A lack of support staff, low morale and bad management are being cited by a government watchdog report as reasons for problems that the Social Security Administration (SSA) is having in providing adequate customer service to the millions of individuals who rely on its benefits.
For years, the SSA has faced criticisms for the lengthy delays on hearings for disability and other types of benefits. A new report by the agency’s Office of the Inspector General (OIG) investigated issues involving how long it takes for disability and other cases that require hearings to be processed.
“Americans who have worked hard for their Social Security benefits are increasingly affected by the mounting customer service challenges at the Social Security Administration,” said Cristina Martin Firvida, AARP’s director of financial security & consumer Affairs. “AARP has long advocated for more SSA resources to improve customer service, but without a confirmed commissioner for over five years, SSA will continue to struggle in fully addressing their growing administrative problems.”
The OIG looked at two regions — Atlanta and New York — with offices in 10 states and Puerto Rico. The Atlanta region includes 37 offices in Alabama, Florida, Georgia, Kentucky, Mississippi, North Carolina, South Carolina and Tennessee. The New York regional office supervises 16 offices in New Jersey, New York and Puerto Rico.
These regions had many offices with long average processing times, even when compared with national averages. Nationally, the time it took SSA recipients to get their cases adjudicated grew from 353 in 2012 to 605 days in 2017. Over the same six-year period, the wait time in the Atlanta region increased from 366 to 621 days. Wait times in the New York region grew more dramatically — from 337 to 724 days.
After interviewing nearly 100 workers in these two parts of the country, OIG researchers found that the shortage of support staff was the reason most frequently cited as the cause of the long processing times. Other factors included low morale and lack of camaraderie because employees spent too many days teleworking. Managers said the low pay scale and challenging workloads made it difficult to retain support staff, whose responsibilities range from scheduling hearings to screening cases to determine which ones are most urgent.

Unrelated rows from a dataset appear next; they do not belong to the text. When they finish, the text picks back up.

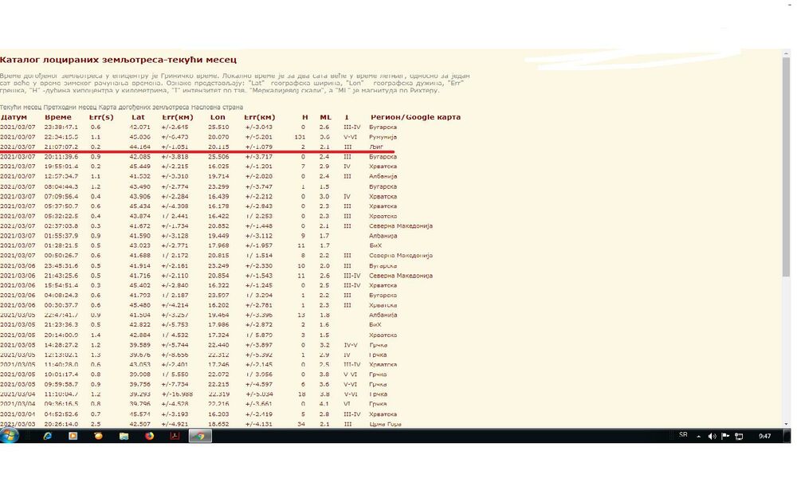
Task: Open Adobe Reader from the taskbar
Action: (175, 436)
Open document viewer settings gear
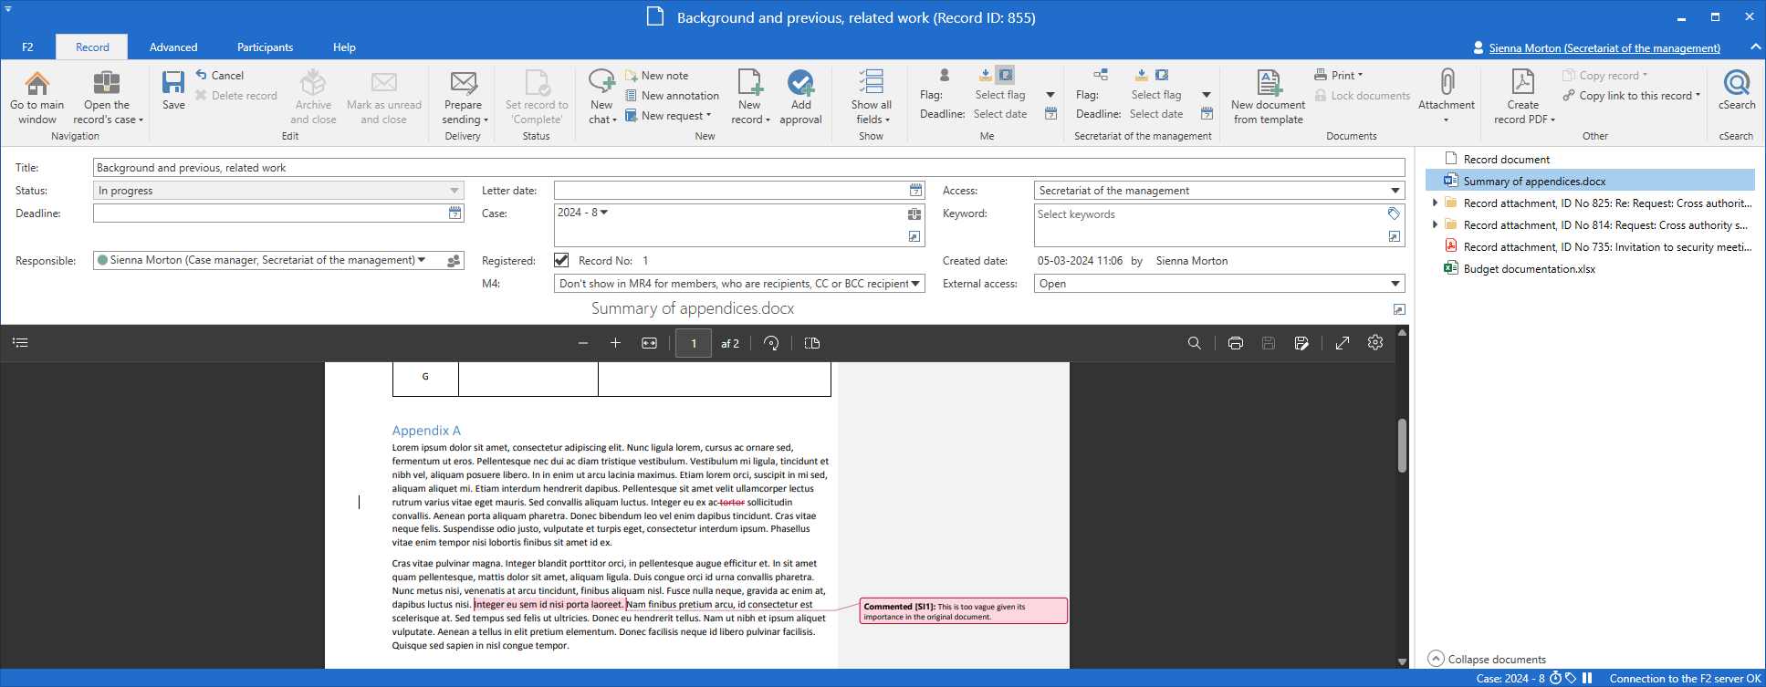Screen dimensions: 1766x687 (1374, 343)
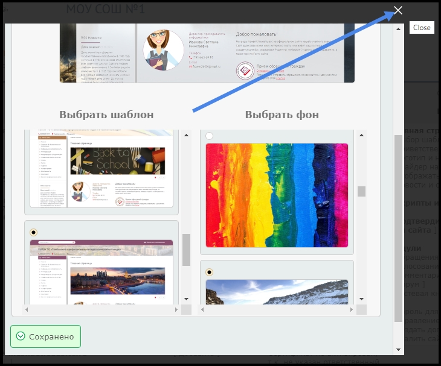Click the background list vertical scrollbar thumb

point(361,191)
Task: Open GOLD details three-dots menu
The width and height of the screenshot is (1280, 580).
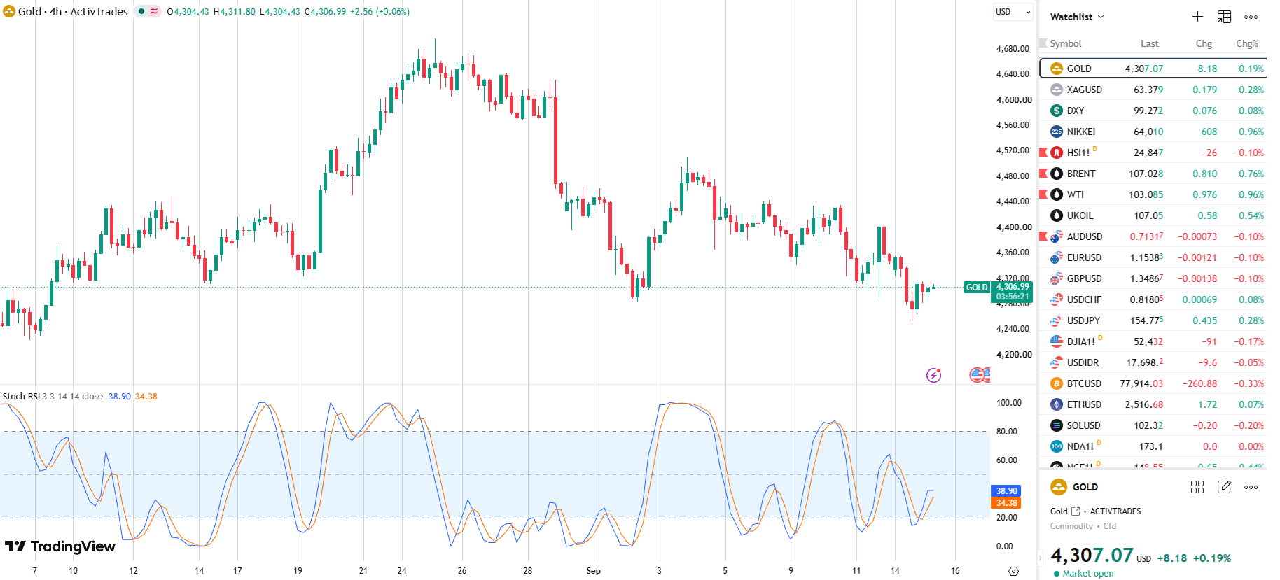Action: (x=1251, y=487)
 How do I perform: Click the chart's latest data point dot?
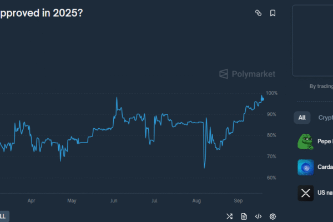coord(263,98)
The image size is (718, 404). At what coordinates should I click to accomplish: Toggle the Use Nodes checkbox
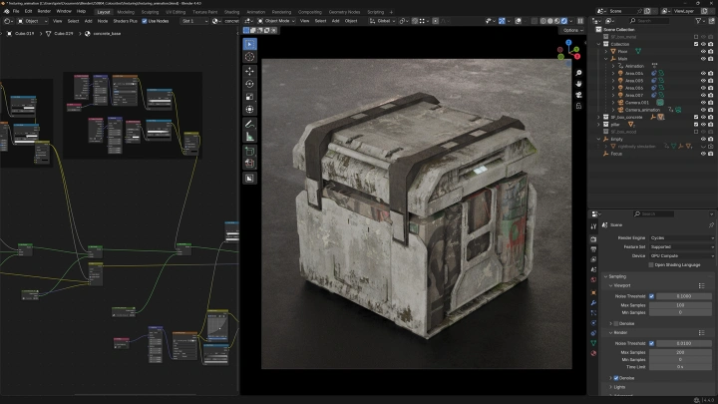[x=145, y=20]
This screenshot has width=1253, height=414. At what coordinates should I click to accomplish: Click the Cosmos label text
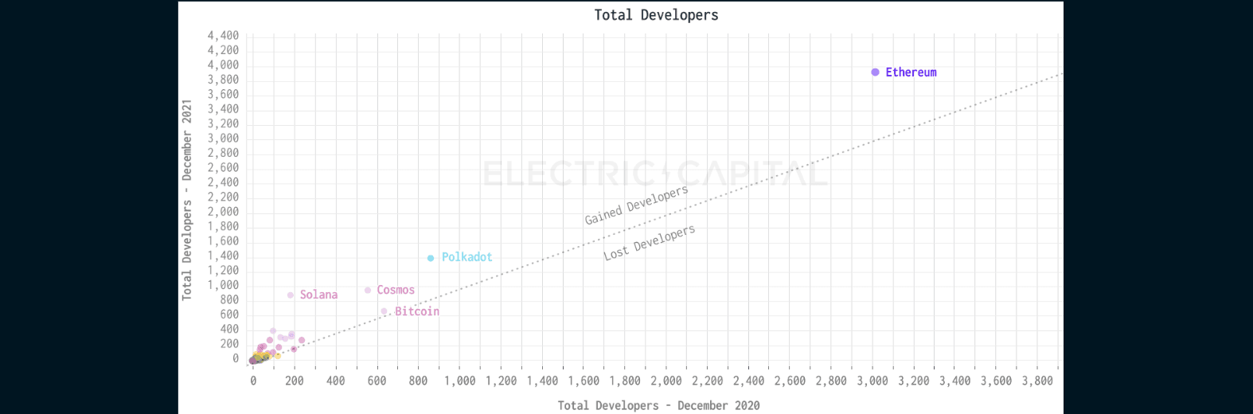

In response to the report, SSA spokesman Max Hinkle says the agency is working to reduce its backlog of cases awaiting hearing decisions. The SSA also received an additional $480 million in administrative funding for 2018, nearly $100 million of which will go toward reducing the wait for disability hearings.
Meanwhile on Capitol Hill, the leaders of the Senate Special Committee on Aging have requested a briefing from both the SSA and the U.S. General Services Administration (the federal government’s real estate agent) by June 15 about the number of field offices that have closed since 2000. At least 125 offices, approximately 10 percent of the national total, have been shut down over the past 18 years, with several more expected to close next month.
“Closing offices such as these causes extreme difficulty for seniors and individuals with disabilities who often rely on public transportation and for whom traveling long distances can be difficult,” Sens. Susan Collins, R-Maine, and Robert Casey, D-Pa., wrote in a letter to the leaders of both agencies.